Cluster CDFs from CSA sometimes have variables incorrectly marked non-record-variant #939

jameswilburlewis · 2024-07-18T02:03:19Z

While troubleshooting a crash loading Cluster data, I discovered a problem with the CDFs themselves: if the CDF contains only a single sample for an array-valued variable, it can lose its leading [time] dimension and is marked as "non-record-variant".

In this example:

    def test_load_csa_mom_data(self):
        del_data('*')
        mom_data = pyspedas.cluster.load_csa(probes=['C1', 'C2', 'C3', 'C4'],
                                             trange=['2003-08-17/16:40', '2003-08-17/16:45'],
                                             datatypes=['CP_CIS-HIA_ONBOARD_MOMENTS'], time_clip=True)
        self.assertTrue('density__C1_CP_CIS_HIA_ONBOARD_MOMENTS' in mom_data)
        self.assertTrue(data_exists('density__C1_CP_CIS_HIA_ONBOARD_MOMENTS'))

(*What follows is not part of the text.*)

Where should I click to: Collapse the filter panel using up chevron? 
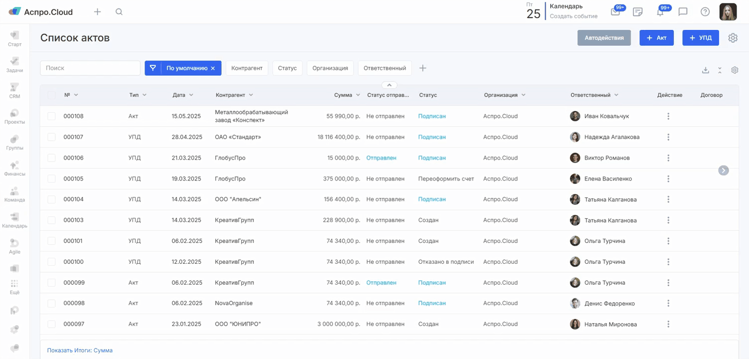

we load moments data for all four probes. C1 has multiple samples falling into the selected time range, but C3 only has a single timestamp. C4 seems to have nothing available. Here are some log messages from loading the C3 data, with multiple errors:

17-Jul-24 18:47:43: Exception of type <class 'TypeError'> raised during store_data call for variable sensitivity__C3_CP_CIS_HIA_ONBOARD_MOMENTS
17-Jul-24 18:47:43: Exception message: len() of unsized object
17-Jul-24 18:47:43: Exception of type <class 'TypeError'> raised during store_data call for variable cis_mode__C3_CP_CIS_HIA_ONBOARD_MOMENTS
17-Jul-24 18:47:43: Exception message: len() of unsized object
17-Jul-24 18:47:43: Exception of type <class 'TypeError'> raised during store_data call for variable density__C3_CP_CIS_HIA_ONBOARD_MOMENTS
17-Jul-24 18:47:43: Exception message: len() of unsized object
17-Jul-24 18:47:43: velocity_isr2__C3_CP_CIS_HIA_ONBOARD_MOMENTS: lengths of x (1) and y (3) do not match! Mislabeled NRV variable?
17-Jul-24 18:47:43: Exception of type <class 'ValueError'> raised during store_data call for variable velocity_isr2__C3_CP_CIS_HIA_ONBOARD_MOMENTS
17-Jul-24 18:47:43: Exception message: conflicting sizes for dimension 'time': length 3 on the data but length 1 on coordinate 'time'
17-Jul-24 18:47:43: velocity_gse__C3_CP_CIS_HIA_ONBOARD_MOMENTS: lengths of x (1) and y (3) do not match! Mislabeled NRV variable?
17-Jul-24 18:47:43: Exception of type <class 'ValueError'> raised during store_data call for variable velocity_gse__C3_CP_CIS_HIA_ONBOARD_MOMENTS
17-Jul-24 18:47:43: Exception message: conflicting sizes for dimension 'time': length 3 on the data but length 1 on coordinate 'time'
17-Jul-24 18:47:43: Exception of type <class 'TypeError'> raised during store_data call for variable temperature__C3_CP_CIS_HIA_ONBOARD_MOMENTS
17-Jul-24 18:47:43: Exception message: len() of unsized object
17-Jul-24 18:47:43: Exception of type <class 'TypeError'> raised during store_data call for variable temp_par__C3_CP_CIS_HIA_ONBOARD_MOMENTS
17-Jul-24 18:47:43: Exception message: len() of unsized object
17-Jul-24 18:47:43: Exception of type <class 'TypeError'> raised during store_data call for variable temp_perp__C3_CP_CIS_HIA_ONBOARD_MOMENTS
17-Jul-24 18:47:43: Exception message: len() of unsized object
17-Jul-24 18:47:43: Exception of type <class 'TypeError'> raised during store_data call for variable pressure__C3_CP_CIS_HIA_ONBOARD_MOMENTS
17-Jul-24 18:47:43: Exception message: len() of unsized object
17-Jul-24 18:47:43: pressure_tensor__C3_CP_CIS_HIA_ONBOARD_MOMENTS: lengths of x (1) and y (3) do not match! Mislabeled NRV variable?
17-Jul-24 18:47:43: Exception of type <class 'ValueError'> raised during store_data call for variable pressure_tensor__C3_CP_CIS_HIA_ONBOARD_MOMENTS
17-Jul-24 18:47:43: Exception message: conflicting sizes for dimension 'time': length 3 on the data but length 1 on coordinate 'time'

The scalar-valued variables seem to have degenerated from 1-element arrays, as they should be, to bare scalars.
The array-valued variables (velocity and pressure_tensor) have also lost their leading dimension. Using the cdfeditor command-line utility directly on the CDFs returned by the CSA query (so, bypassing any possible issues PySPEDAS, PyTplot, or cdflib) shows that the C3 variables are marked non-record-variant, which is incorrect.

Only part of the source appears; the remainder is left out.